# Hamburg availability Saturday the 27th



## Jtsfrogs (Oct 2, 2012)

I will be vending at hamburg this saturday I will have pre made vivs and dart frogs.

Frogs available:
10 azureus 2-3 months ootw
5 green/bronze 2 months ootw
5 Patricia 2 months ootw
2 reginia 3 months ootw 
3 bicolor (green leg) 3 months ootw
7 reduced pattern yellow backs 3-4 months ootw
3 western bakhuis 3 months ootw
4 bakhuis 4 months ootw 
5 byh 2 months ootw 
3 oyapok 2 months ootw 
4 Iquitos 2 months ootw 
4 tarapotos 3-5 months ootw 
Probable pair green/bronze 11 months ootw 
Sexed pair vanzolini 14 months ootw (calling but no eggs)
2 pairs ole Marie 14-16 months ootw ( gotten eggs but none were good) 

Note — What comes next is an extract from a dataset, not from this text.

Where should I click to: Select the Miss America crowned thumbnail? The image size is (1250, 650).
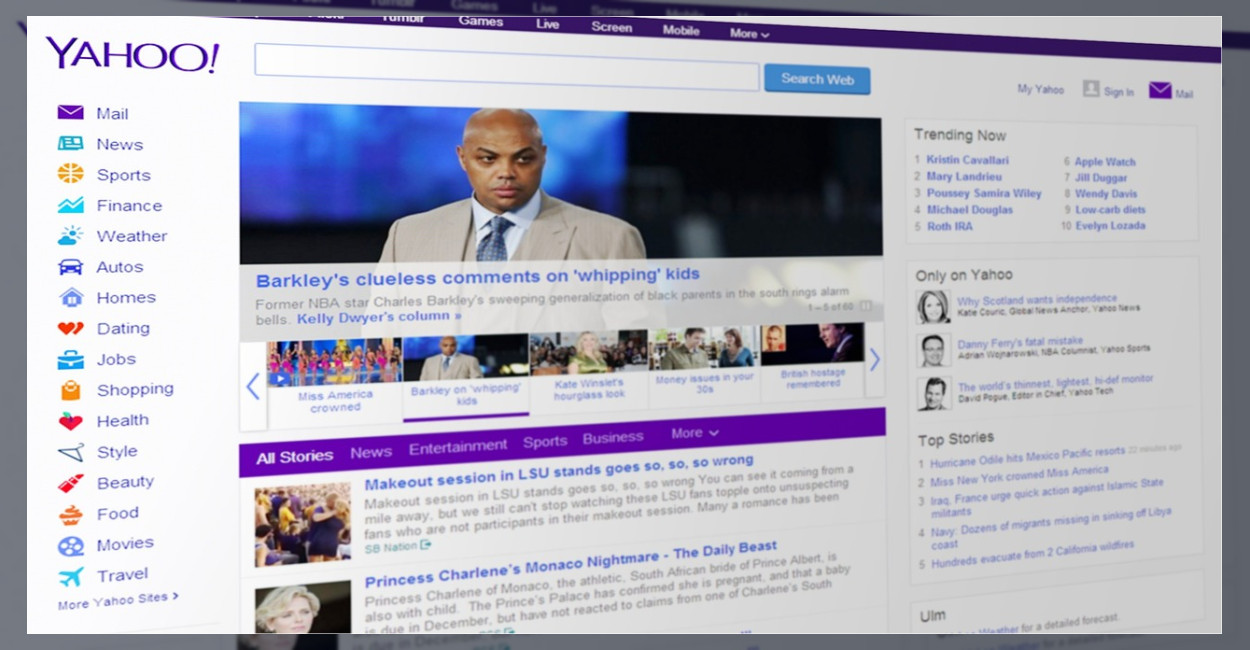[x=334, y=375]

Any questions please PM me or contact me at 443-310-2374 thanks, James


----------



## Frogs 'n' Things (Dec 23, 2007)

I will be vending! Should be a pleasant show - Not too hot, not too crowded. I'm happy to reserve choice stock if there is something you need and don't want to be there at 9.

Here is what I have available:
Sexed/sub adults:
E. Anthonyi Santa Isabels (high-red, breeding grps)
Blue Leg Vents
Giant orange male
3 citronella males
Prob male reticulated auratus

Juvis:
Reticulated auratus
Green/Black auratus
Blue/Black auratus
Azureus
Bakhuis Tincs
Patricia Tincs
Matecho Tincs
Yellow Galacts
Santa Isabels
Vittatus

Bugs etc:
Jumpy, golden delicious and Turkish melanos
Tropical springs
Bean beetles
Cuturing supplies
Supplements
Etc.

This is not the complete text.